Prevocational medical training during COVID 19


This advice has been superseded

Please see the further update that was sent to PGY1 and PGY2 doctors on 1 April 2020 at the link below. 

Dr Curtis Walker sent the email below to all clinical directors of training, RMO Units and CMOs on 26 March 2020.

26 March 2020

Prevocational medical training during COVID 19

This newsletter is particularly for Prevocational Educational Supervisors, Clinical Directors of Training and others involved in prevocational medical training. We recognise the need to increase the flexibility around medical education during the COVID-19 pandemic.

Firstly, we want to acknowledge and thank you for the essential service you are providing in this very difficult period. You are playing a vital role and your experience and leadership are greatly appreciated as we know your interns will be looking to you for guidance and support.

We are aware that there are a number of concerns around meeting the training requirements for interns in this COVID-19 pandemic.

Interns working outside their accredited clinical attachments to meet service demands
Questions have been raised around whether interns can be requested to take up other roles outside of their accredited clinical attachments in order to support pandemic service delivery. We are working through how this might work in terms of making sure that the interns are well supported. We are aware that this will be a stressful time for all doctors and that interns are particularly vulnerable. Council is considering this issue and we will provide further advice as soon as possible.

Intern movement to new attachments
We are aware that some DHBs intend to keep interns in their current attachments for the next quarter to reduce movement around sites. We believe this is a sensible approach if it works well for you and the interns.

Intern-PES face to face meeting requirements
Some DHBs have already implemented a suspension of non-essential face to face meetings between staff, including those between interns and their prevocational educational supervisors. This seems a very sensible approach at this time and we suggest utilising alternate methods of communication, such as video calls, until it is appropriate to resume closer contact. Meetings using these methods should still be recorded in the intern’s ePort. We understand that it may be difficult for the usual meetings to occur if COVID-19 issues escalate.

Formal teaching programme requirements
Some DHBs have also suspended the face to face formal teaching programme. Some are offering online and alternate methods of providing this learning, but we understand that if service demands increase markedly, it may be difficult to offer formal teaching sessions. Council will be flexible with its approach around this requirement throughout this period.

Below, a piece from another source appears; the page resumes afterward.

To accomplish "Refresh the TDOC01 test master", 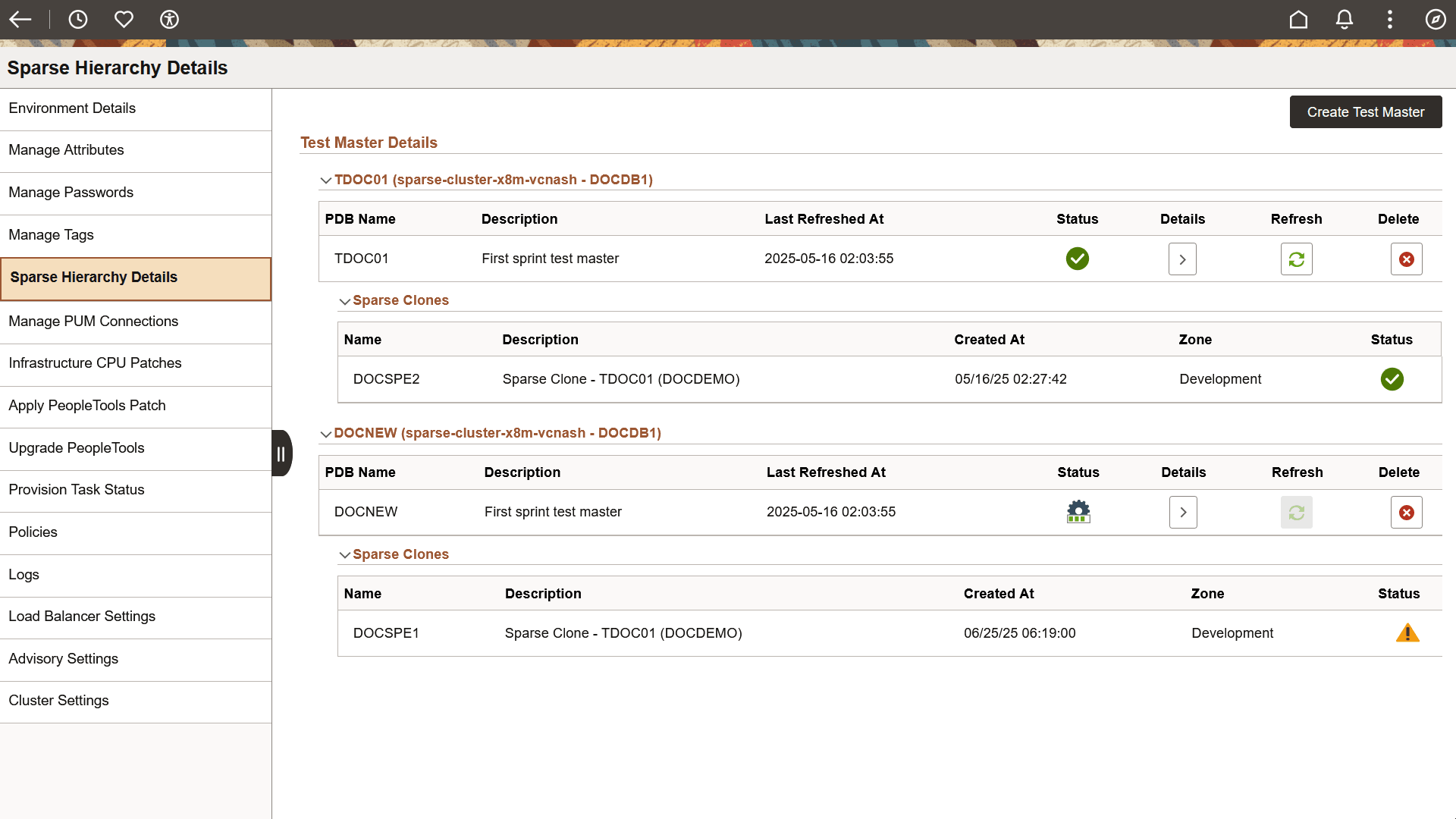I will click(x=1296, y=259).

Interns meeting time requirements if needing to self-isolate
Our advice is for prevocational educational supervisors to be flexible and pragmatic in applying current time requirements. Council would like you to use your judgement and each set of circumstances should be considered on a case by case basis. In general, intern progress and achievement should be considered in context across all of their attachments.

It is important that interns are not disadvantaged because of issues arising from COVID-19, but are also supported during what is a very stressful time. These are highly unusual circumstances and we encourage flexibility and adaptation where you can.

If you have concerns or would like to discuss an individual issue, please contact us on Alternatively, you can directly contact:
Emily Douglas: or Raylene Bateman:

I again thank you for your commitment in supporting our interns during this challenging time in addition to all you are doing in your own medical practice to keep our communities well. These are difficult and stressful times for all of us and we very much appreciate your dedication to supporting those who are in the early part of their career while we face the COVID-19 pandemic.